Teurlai highjacks that process: he's made an impractical iteration of that commodity chain. And it's the rack of baseball caps that spotlight this impish streak. The hat cast for Foot Locker is one for the Dallas Cowboys, aka "America's Team." It's a cruelly cheeky comment on how American corporate brands export their products the world over, and how people hither and yon remake, remix, and transforms those products with whatever tools and materials they have on hand.

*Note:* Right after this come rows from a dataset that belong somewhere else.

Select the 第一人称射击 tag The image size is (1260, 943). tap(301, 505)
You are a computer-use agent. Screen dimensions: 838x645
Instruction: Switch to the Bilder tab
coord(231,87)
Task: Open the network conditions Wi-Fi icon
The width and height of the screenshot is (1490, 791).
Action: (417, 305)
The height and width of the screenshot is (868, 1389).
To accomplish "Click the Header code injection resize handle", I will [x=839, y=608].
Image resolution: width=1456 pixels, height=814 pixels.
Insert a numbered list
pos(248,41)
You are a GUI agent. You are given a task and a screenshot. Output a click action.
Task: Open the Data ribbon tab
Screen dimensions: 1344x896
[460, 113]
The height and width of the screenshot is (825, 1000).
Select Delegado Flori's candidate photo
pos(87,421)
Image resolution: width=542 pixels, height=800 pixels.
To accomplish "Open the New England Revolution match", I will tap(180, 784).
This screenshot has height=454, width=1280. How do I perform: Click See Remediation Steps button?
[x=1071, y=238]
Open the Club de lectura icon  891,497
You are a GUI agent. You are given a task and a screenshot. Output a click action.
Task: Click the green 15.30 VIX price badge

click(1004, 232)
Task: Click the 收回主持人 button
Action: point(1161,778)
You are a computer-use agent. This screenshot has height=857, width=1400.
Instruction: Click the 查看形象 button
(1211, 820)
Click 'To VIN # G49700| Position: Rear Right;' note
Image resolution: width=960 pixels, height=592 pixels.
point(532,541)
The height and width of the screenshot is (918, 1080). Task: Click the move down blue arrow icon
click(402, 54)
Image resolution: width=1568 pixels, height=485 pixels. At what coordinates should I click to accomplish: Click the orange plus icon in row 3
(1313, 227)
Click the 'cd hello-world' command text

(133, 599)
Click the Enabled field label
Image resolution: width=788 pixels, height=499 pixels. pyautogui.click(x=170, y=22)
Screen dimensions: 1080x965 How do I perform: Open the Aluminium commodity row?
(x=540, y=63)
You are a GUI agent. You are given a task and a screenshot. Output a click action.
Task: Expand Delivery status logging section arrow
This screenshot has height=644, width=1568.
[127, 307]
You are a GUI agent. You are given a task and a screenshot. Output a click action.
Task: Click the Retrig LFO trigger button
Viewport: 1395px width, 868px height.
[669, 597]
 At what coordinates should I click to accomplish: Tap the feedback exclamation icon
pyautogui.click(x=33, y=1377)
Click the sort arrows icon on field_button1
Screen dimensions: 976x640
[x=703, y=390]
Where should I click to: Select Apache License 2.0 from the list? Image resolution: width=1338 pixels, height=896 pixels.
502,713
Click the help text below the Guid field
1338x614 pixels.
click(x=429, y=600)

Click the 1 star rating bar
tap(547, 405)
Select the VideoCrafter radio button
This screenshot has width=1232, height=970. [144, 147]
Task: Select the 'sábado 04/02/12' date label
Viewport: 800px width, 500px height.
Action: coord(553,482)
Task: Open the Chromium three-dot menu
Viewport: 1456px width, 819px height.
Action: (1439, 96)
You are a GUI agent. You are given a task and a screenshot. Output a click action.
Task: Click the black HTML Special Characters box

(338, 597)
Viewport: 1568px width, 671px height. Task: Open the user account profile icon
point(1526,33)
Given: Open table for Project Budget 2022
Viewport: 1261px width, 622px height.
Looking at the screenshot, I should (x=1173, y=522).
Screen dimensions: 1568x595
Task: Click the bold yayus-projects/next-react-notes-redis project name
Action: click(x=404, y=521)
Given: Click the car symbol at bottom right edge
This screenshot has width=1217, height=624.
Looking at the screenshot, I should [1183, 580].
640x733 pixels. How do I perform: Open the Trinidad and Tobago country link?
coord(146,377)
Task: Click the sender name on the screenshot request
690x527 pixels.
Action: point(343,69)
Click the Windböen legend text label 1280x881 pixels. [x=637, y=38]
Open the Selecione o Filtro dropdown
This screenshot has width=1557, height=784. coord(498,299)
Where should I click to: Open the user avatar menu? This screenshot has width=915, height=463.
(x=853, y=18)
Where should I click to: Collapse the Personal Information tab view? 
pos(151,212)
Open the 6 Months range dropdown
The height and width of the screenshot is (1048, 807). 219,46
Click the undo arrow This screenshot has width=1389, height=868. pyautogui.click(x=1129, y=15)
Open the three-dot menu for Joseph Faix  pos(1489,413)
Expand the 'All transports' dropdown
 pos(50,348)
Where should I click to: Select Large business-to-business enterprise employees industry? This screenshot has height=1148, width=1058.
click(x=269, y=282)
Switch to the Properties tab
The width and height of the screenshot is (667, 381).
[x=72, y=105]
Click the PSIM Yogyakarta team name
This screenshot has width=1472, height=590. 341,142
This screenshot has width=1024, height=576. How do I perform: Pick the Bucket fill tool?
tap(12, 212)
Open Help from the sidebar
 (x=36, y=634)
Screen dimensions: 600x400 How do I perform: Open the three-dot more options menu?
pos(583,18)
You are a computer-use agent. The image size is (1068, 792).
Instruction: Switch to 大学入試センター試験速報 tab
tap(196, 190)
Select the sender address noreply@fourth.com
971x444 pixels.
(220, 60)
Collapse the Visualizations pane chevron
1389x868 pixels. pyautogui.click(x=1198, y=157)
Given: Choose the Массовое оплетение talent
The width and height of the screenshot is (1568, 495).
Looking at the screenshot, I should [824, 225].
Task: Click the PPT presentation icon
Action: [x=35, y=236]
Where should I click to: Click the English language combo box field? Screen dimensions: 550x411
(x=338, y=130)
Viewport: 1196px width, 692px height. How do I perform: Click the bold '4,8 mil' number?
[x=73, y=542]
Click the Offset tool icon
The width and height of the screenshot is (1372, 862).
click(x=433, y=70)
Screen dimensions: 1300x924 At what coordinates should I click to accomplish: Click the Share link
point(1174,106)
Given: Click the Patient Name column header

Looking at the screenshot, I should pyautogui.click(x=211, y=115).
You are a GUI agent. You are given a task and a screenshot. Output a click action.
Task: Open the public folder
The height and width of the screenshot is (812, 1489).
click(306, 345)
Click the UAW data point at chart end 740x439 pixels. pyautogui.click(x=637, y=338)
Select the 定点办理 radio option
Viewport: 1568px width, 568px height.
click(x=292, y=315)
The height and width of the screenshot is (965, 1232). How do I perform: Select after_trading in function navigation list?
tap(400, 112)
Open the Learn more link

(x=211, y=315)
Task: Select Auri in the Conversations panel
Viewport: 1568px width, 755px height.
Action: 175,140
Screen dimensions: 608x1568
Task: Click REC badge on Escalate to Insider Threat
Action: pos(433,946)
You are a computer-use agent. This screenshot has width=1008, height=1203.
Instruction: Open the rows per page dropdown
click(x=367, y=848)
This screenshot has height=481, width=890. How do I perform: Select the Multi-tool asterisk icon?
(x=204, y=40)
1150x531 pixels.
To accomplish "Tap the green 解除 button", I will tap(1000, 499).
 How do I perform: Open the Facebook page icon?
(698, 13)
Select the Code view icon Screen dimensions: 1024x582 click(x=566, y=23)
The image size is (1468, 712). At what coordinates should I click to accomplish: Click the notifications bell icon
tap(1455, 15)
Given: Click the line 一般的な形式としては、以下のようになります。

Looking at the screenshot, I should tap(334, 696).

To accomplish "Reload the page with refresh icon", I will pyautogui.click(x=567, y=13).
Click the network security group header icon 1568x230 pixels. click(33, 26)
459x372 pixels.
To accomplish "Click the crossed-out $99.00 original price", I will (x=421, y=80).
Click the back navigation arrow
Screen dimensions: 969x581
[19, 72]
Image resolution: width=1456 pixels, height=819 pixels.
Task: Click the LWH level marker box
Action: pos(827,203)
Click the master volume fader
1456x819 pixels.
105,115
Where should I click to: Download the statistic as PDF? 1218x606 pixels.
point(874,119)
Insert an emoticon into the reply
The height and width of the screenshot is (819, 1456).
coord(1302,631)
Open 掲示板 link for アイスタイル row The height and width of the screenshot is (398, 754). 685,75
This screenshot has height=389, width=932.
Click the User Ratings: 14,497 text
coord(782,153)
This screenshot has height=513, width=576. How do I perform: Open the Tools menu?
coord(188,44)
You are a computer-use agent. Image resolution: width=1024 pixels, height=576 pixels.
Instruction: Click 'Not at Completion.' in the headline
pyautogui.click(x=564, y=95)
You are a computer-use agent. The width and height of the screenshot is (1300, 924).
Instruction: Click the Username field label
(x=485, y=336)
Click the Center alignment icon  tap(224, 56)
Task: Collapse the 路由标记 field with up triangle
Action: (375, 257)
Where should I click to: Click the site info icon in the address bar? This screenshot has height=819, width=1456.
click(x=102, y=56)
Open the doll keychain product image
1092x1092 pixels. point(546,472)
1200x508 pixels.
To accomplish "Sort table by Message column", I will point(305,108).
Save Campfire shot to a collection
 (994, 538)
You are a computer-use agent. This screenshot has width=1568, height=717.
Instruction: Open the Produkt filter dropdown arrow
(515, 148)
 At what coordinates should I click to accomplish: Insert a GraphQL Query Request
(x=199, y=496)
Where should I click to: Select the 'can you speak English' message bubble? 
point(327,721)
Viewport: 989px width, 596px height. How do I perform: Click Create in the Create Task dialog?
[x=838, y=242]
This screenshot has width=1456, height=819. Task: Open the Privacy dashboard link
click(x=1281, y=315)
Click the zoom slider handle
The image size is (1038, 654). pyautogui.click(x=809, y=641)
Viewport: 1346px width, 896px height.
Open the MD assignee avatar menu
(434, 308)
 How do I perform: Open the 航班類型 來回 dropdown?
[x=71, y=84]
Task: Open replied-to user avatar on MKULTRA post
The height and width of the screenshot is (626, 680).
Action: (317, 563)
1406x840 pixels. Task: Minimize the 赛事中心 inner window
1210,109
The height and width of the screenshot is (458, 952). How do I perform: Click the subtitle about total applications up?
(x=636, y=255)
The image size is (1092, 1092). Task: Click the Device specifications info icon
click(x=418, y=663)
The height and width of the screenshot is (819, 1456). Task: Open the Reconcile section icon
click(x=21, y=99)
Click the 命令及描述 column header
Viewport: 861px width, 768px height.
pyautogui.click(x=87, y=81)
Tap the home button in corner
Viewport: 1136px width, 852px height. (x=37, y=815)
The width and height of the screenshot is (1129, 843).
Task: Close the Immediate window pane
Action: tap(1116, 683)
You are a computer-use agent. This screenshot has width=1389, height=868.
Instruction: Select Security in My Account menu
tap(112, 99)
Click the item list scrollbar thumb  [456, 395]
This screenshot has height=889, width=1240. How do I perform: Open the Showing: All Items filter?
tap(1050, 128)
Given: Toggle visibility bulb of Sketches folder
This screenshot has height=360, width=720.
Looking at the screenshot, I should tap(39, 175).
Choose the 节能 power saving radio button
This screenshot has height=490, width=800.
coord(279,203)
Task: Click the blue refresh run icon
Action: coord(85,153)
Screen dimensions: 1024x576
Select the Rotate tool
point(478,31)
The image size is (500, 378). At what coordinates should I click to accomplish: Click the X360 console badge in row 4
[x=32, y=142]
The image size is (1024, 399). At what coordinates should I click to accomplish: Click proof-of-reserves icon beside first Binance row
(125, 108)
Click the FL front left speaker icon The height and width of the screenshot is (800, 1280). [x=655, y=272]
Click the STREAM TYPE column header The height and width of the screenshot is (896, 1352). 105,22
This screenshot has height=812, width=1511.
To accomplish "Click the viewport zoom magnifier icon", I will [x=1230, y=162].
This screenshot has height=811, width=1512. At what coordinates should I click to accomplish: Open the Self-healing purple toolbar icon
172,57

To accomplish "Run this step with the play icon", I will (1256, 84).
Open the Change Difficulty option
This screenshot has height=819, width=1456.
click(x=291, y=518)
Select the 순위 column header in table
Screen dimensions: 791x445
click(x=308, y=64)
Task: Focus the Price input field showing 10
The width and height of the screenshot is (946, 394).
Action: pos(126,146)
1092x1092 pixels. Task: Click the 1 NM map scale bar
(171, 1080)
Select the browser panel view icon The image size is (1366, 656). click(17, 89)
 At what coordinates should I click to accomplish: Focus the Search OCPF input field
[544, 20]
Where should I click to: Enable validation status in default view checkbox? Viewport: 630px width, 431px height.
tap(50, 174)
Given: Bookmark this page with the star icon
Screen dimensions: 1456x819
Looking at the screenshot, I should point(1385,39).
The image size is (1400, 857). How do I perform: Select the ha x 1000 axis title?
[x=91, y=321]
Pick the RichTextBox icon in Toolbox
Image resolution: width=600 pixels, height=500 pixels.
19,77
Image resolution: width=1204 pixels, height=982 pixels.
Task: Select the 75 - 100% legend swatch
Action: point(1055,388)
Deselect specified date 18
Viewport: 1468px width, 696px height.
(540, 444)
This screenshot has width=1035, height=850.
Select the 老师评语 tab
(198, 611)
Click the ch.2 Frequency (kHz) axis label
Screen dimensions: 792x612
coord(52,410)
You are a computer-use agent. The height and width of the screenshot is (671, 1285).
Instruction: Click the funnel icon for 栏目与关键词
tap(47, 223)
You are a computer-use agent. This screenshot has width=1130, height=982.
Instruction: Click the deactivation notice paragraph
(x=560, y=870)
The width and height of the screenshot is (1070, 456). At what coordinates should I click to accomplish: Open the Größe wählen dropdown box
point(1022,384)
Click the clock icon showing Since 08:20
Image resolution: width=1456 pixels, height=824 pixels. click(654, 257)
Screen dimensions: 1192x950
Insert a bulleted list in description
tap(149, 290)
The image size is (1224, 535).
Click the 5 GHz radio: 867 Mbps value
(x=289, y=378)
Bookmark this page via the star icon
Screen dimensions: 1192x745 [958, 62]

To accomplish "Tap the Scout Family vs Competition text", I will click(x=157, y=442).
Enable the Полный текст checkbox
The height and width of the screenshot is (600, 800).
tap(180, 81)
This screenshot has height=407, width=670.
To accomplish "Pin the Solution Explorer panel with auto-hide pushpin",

Foot Locker is Shaikewitz's senior capstone project, though not his first attempt at putting his still-forming ideas about art exhibition into a practice. He put together an art book collection about displaying contemporary art that netted him second place in the annual Betty and Edgar Sweren Student Book Collecting Contest. Through a summer curatorial internship at the Phillips Collection in Washington D.C., he was able to work on Shaping A Modern Identity: Portraits From The Joseph And Charlotte Lichtenberg Collection. He co-curated the group show Stranger Self at Gallery CA in the spring of 2013. And now he's shepherded Foot Locker, which he documented on his Oh, the Humanities! blog. The show ends this weekend, and it's worth checking out.